Your objective:
Where in the data does the word "This" appear? Find those lines and copy them.

Data listing:

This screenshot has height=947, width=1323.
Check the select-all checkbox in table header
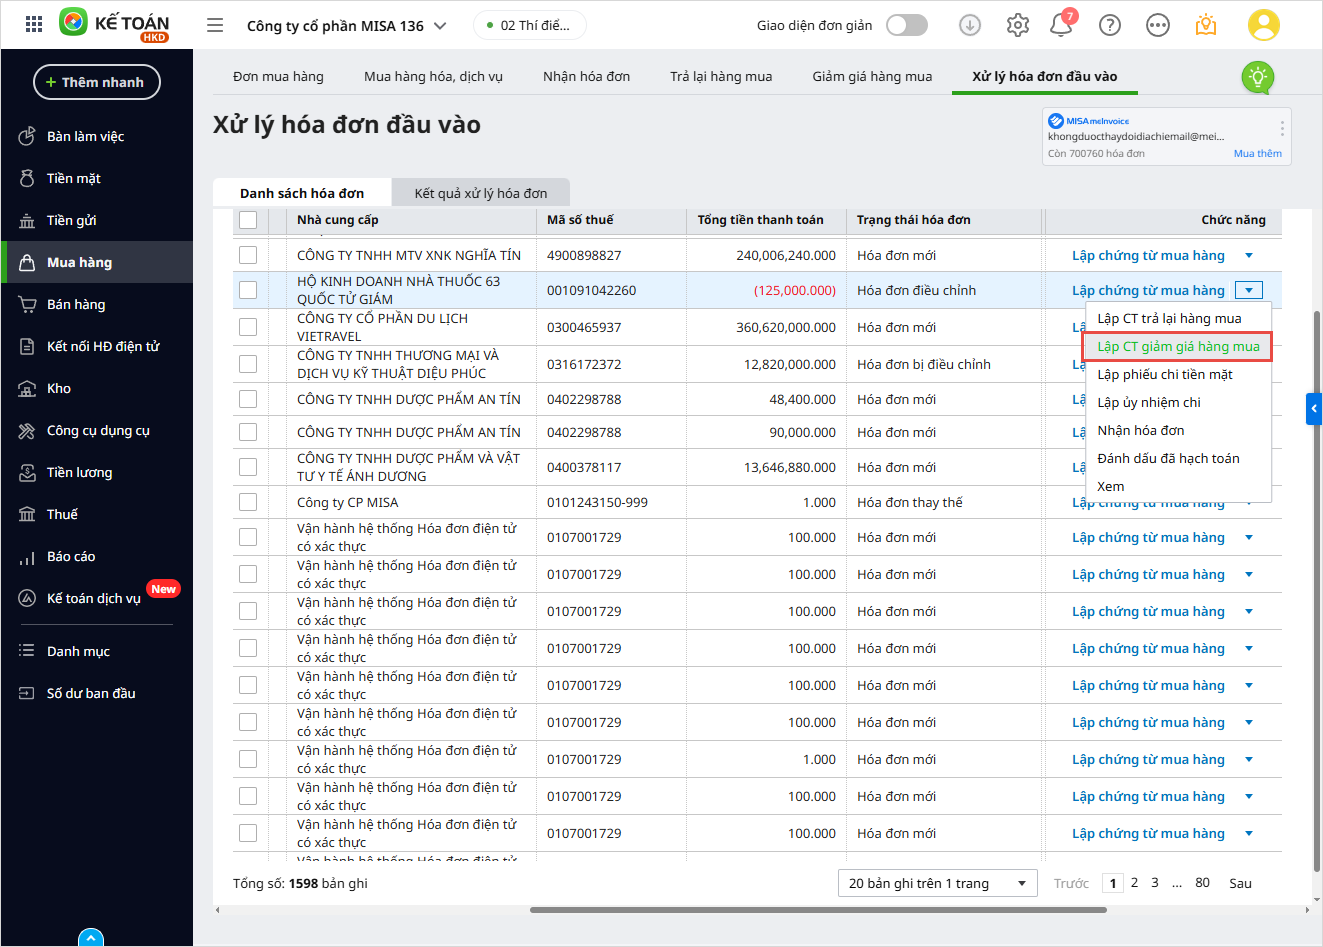click(248, 220)
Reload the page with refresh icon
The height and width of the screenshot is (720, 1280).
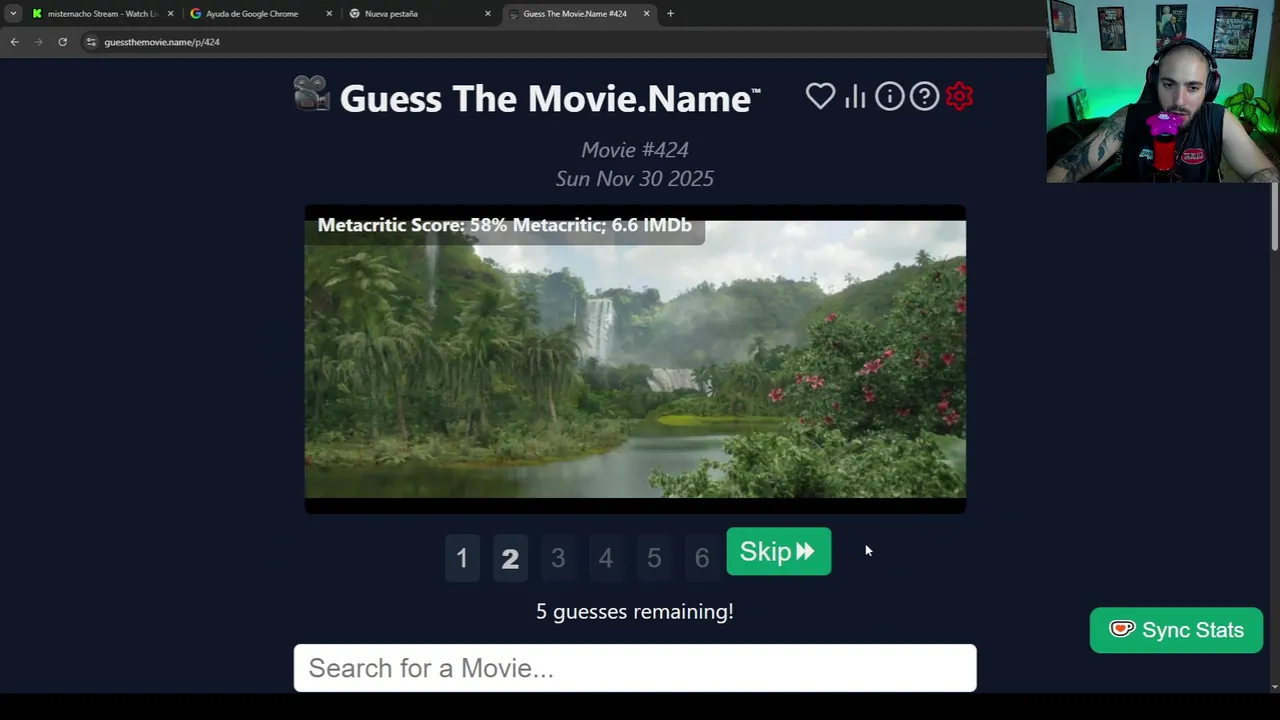point(62,42)
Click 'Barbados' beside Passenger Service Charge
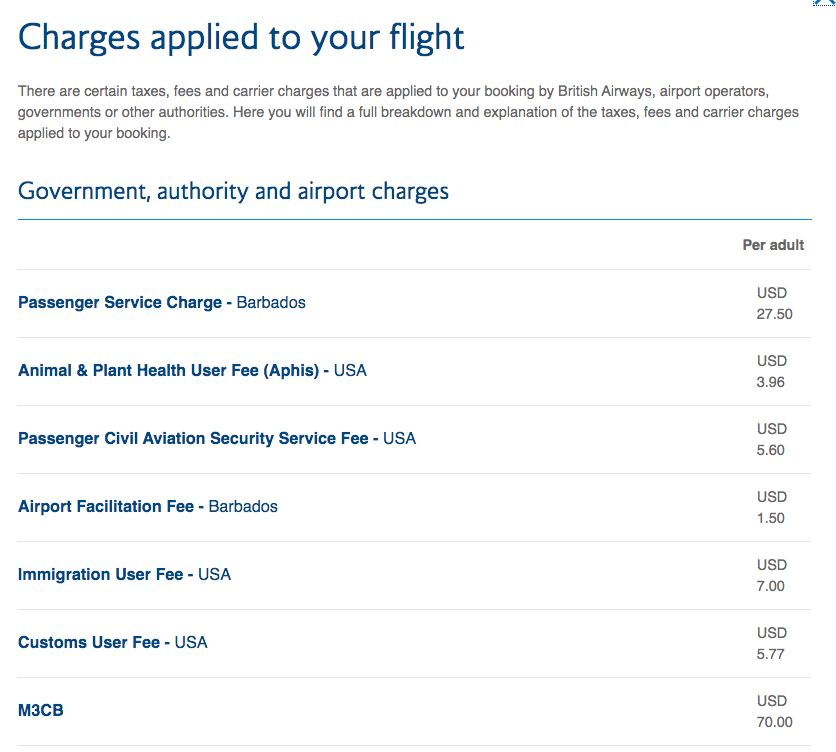 point(271,302)
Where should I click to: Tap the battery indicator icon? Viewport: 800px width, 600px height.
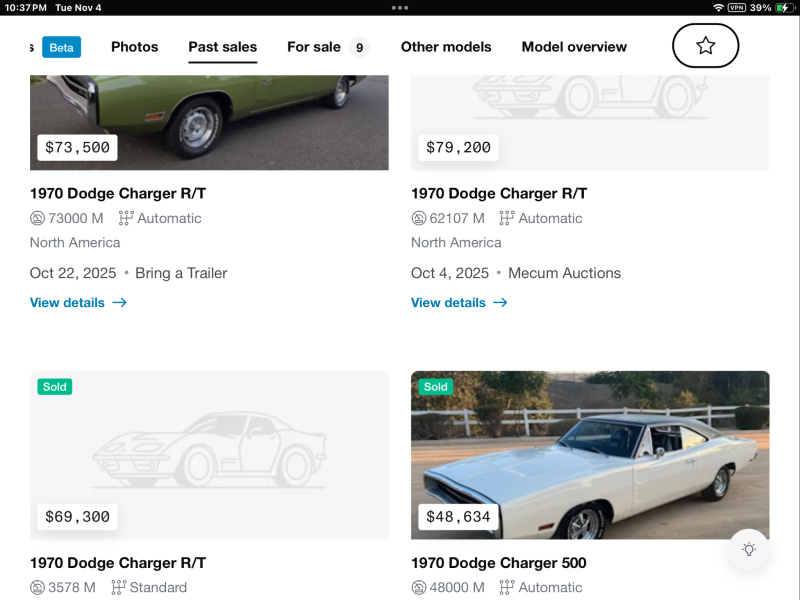click(x=785, y=7)
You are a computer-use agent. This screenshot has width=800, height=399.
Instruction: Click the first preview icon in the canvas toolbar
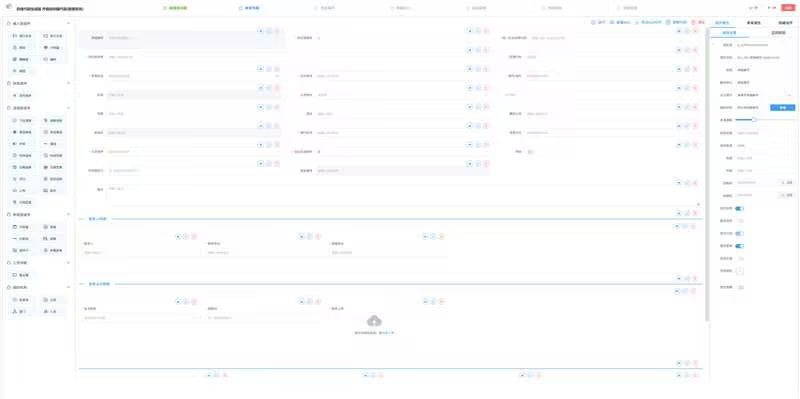pyautogui.click(x=593, y=22)
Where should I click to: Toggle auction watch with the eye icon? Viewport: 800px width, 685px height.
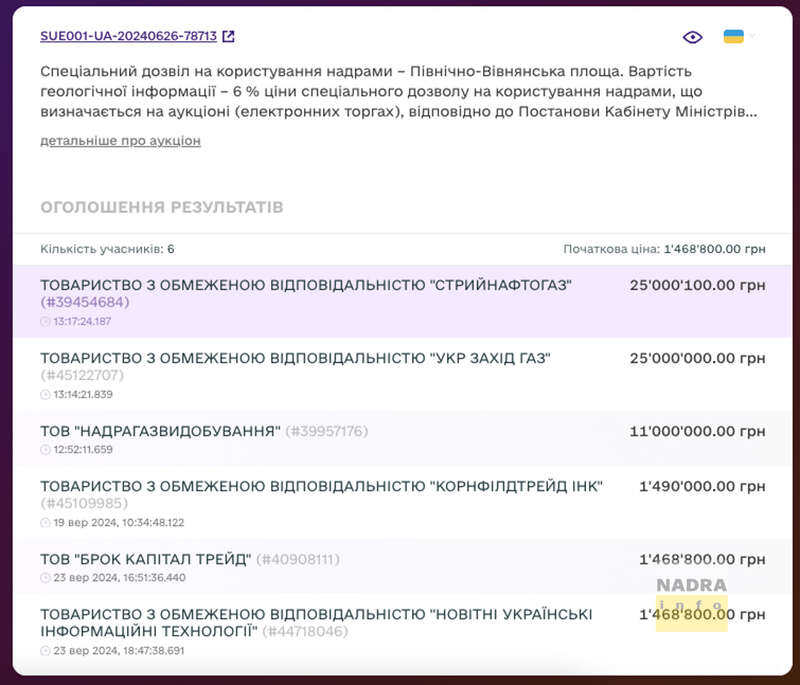[x=692, y=36]
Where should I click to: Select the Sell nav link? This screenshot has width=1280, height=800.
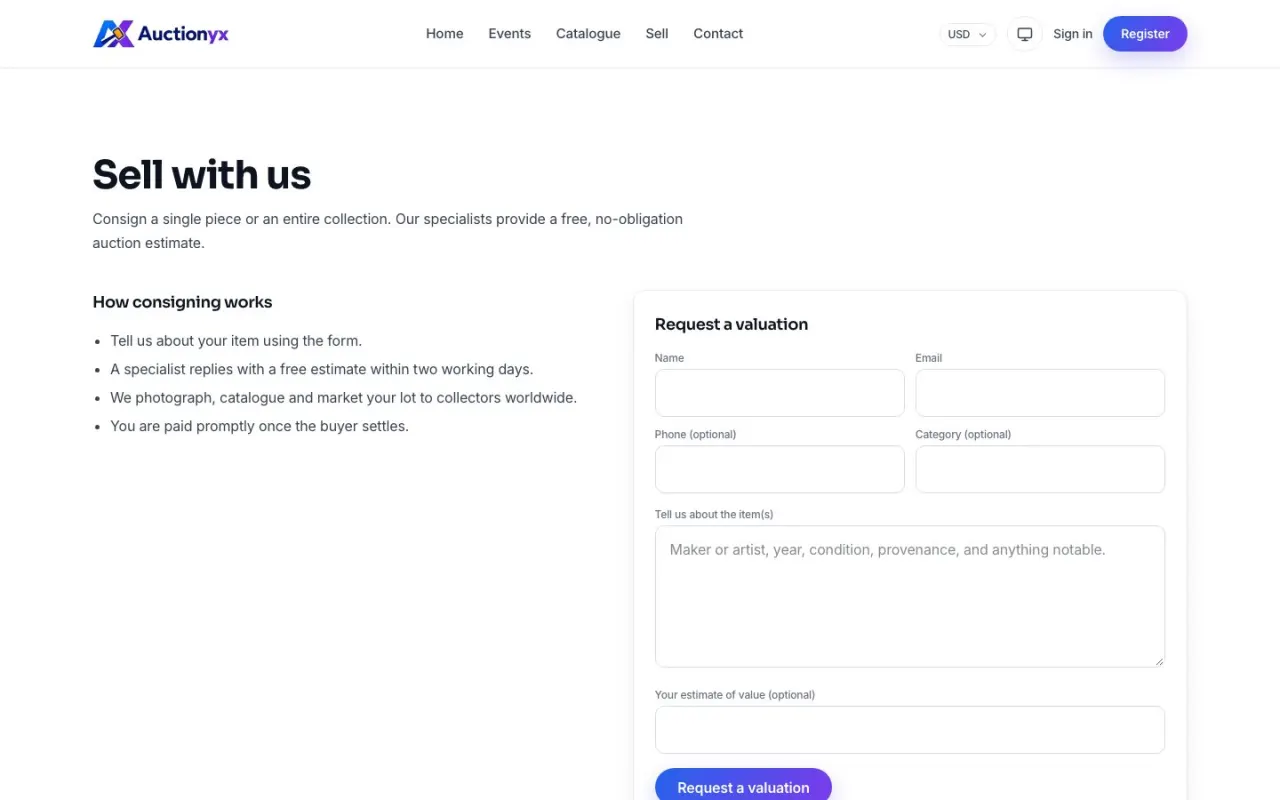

Task response:
This screenshot has height=947, width=1323.
You are a computer-use agent. This screenshot has width=800, height=399.
Where should I click to: Select the Sell nav link? This screenshot has width=1280, height=800.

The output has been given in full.